TASK PROMPT: Where the line containing "Task: Open options" appears, end your copy; everything from the first line of the records below up to and including it must be reproduced exactly.

---- EXCERPTED RECORDS

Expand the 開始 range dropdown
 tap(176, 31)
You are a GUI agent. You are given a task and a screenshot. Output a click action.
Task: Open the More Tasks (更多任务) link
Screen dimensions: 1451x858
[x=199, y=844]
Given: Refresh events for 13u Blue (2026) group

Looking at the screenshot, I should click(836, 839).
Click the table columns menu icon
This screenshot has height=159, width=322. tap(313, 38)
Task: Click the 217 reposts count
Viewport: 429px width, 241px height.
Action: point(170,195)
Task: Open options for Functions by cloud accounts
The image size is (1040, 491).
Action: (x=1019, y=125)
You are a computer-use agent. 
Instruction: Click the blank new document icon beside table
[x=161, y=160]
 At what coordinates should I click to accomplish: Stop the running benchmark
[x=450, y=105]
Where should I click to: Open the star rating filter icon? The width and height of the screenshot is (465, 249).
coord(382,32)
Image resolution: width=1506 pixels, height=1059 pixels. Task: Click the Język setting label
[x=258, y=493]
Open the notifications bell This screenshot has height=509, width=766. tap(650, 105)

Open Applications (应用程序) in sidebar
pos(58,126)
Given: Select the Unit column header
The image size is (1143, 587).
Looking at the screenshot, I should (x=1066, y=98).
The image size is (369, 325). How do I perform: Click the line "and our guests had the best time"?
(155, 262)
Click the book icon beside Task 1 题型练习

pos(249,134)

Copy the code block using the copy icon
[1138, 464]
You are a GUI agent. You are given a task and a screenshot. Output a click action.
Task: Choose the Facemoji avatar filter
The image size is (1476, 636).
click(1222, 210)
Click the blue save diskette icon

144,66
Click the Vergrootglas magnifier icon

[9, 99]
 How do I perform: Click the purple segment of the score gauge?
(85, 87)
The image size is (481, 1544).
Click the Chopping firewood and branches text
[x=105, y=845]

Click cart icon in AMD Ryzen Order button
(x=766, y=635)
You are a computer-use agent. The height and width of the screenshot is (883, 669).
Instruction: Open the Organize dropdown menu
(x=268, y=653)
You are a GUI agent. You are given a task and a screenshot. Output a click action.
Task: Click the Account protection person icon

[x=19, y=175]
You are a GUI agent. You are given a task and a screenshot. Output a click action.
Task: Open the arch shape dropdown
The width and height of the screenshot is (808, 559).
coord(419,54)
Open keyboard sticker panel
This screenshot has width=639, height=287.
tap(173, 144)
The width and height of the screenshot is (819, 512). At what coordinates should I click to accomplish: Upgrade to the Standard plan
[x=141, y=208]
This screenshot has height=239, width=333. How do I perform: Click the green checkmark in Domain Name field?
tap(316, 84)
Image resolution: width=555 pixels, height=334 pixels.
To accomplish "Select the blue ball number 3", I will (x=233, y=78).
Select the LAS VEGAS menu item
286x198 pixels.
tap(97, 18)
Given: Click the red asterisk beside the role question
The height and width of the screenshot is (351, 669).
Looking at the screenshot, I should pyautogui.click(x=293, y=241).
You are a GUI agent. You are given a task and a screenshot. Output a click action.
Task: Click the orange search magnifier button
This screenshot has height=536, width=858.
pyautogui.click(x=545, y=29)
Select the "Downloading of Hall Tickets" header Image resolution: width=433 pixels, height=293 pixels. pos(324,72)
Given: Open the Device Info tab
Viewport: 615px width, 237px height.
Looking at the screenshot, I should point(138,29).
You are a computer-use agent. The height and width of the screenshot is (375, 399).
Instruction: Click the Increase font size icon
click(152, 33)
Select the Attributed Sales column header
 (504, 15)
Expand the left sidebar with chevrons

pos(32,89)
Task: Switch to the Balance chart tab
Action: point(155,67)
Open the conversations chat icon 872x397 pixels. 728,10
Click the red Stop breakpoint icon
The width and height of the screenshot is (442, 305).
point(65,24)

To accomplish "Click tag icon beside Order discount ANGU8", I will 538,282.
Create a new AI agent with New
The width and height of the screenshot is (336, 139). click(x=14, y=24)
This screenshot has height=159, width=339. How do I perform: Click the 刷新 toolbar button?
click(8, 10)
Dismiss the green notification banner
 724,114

--------

COMPLETED TASK:
Expand the 開始 range dropdown
 tap(176, 31)
You are a GUI agent. You are given a task and a screenshot. Output a click action.
Task: Open the More Tasks (更多任务) link
Screen dimensions: 1451x858
[x=199, y=844]
Given: Refresh events for 13u Blue (2026) group

Looking at the screenshot, I should click(836, 839).
Click the table columns menu icon
This screenshot has height=159, width=322. tap(313, 38)
Task: Click the 217 reposts count
Viewport: 429px width, 241px height.
Action: point(170,195)
Task: Open options for Functions by cloud accounts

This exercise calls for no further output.